160 Euro zahlt eine Familie oder eine Schulklasse für ein 25 Meter langes und zwei Meter breites Beet pro Jahr. 25 Gemüsesorten wachsen auf jedem Beet. Der Pächter muss nur jäten und ernten. Derartige Projekte mit Mini-Äckern für Städter gibt es in ganz Deutschland. Hier geht es um allein um die Ernte - im Unterschied zu einer Kleingartenkolonie, wo das Verweilen im Vordergrund steht.

Rechtlich unterscheidet sich der Standort in Fischbek von dem in Appen-Etz. Der Bezirk Harburg will sich dazu noch nicht äußern und verweist auf die kommende Woche. Nach Informationen der Harburger Rundschau gewährt der Bebauungsplan "NF 53" dem landwirtschaftlichen Betrieb Facklam zwar Bestandsschutz. Letztlich beinhaltet der Plan aber, dass der Hof eines Tages aufgeben wird. Die Fläche sieht in Zukunft eine städtische Parkanlage vor, ein Einfallstor in das Naturschutzgebiet Fischbeker Heide.
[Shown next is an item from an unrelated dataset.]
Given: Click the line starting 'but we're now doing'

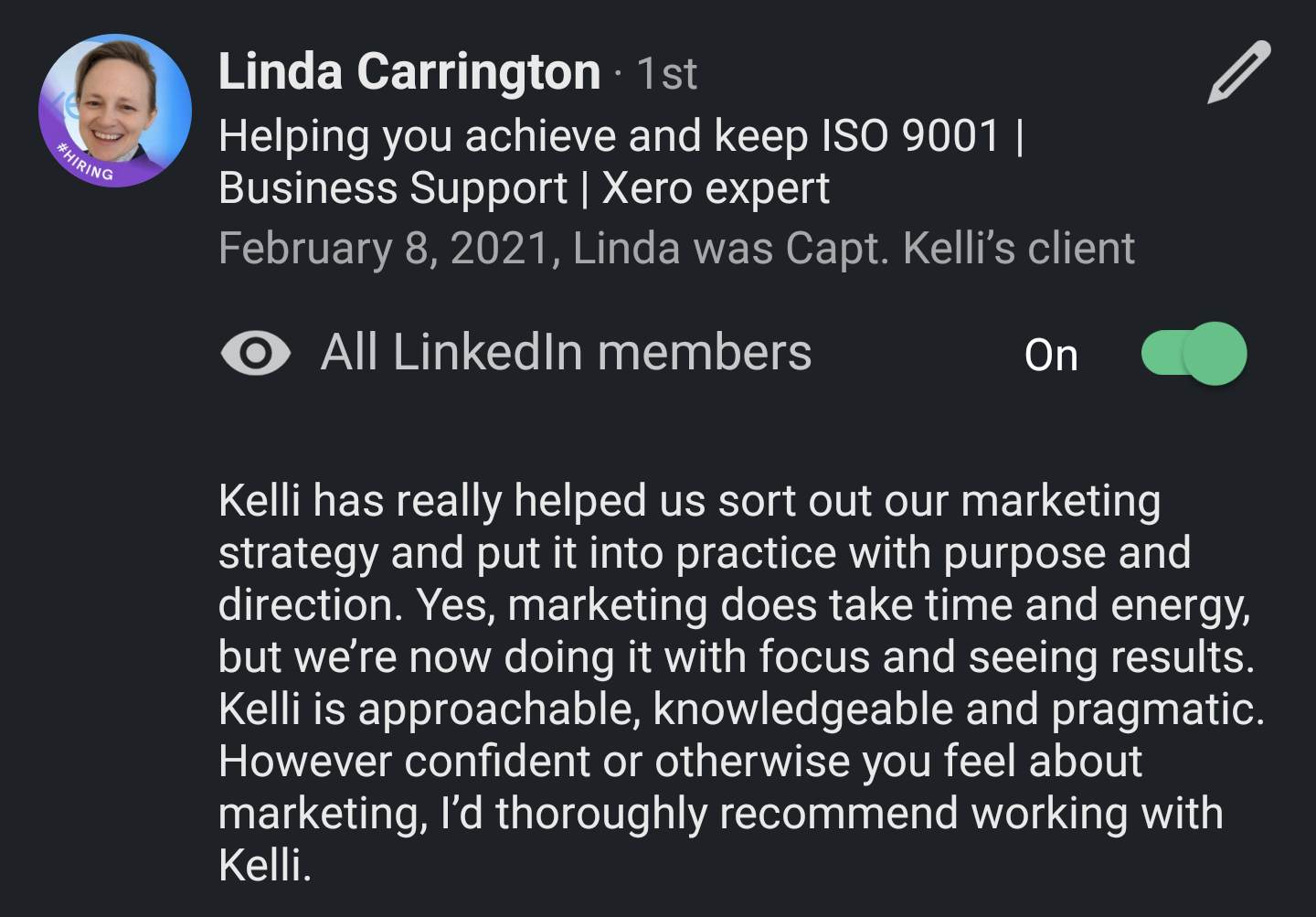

Der Bezirk Harburg könnte demnach zu der Rechtsauffassung kommen: Die Hofeigentümer Thomas und Silke Facklam dürften selbst Gemüse anbauen, das fiele unter den Bestandsschutz des Betriebes, nicht aber Gemüsegärten an Dritte verpachten. Damit wäre das Aus für das Projekt "Erntezeit" in Fischbek. Noch anderes als die Macht der Paragrafen macht der Familie Vickary und den potenziellen Pächtern zu schaffen: Die Zeit läuft ihnen davon. Die Pflanzen müssten eigentlich schon in der Erde sein.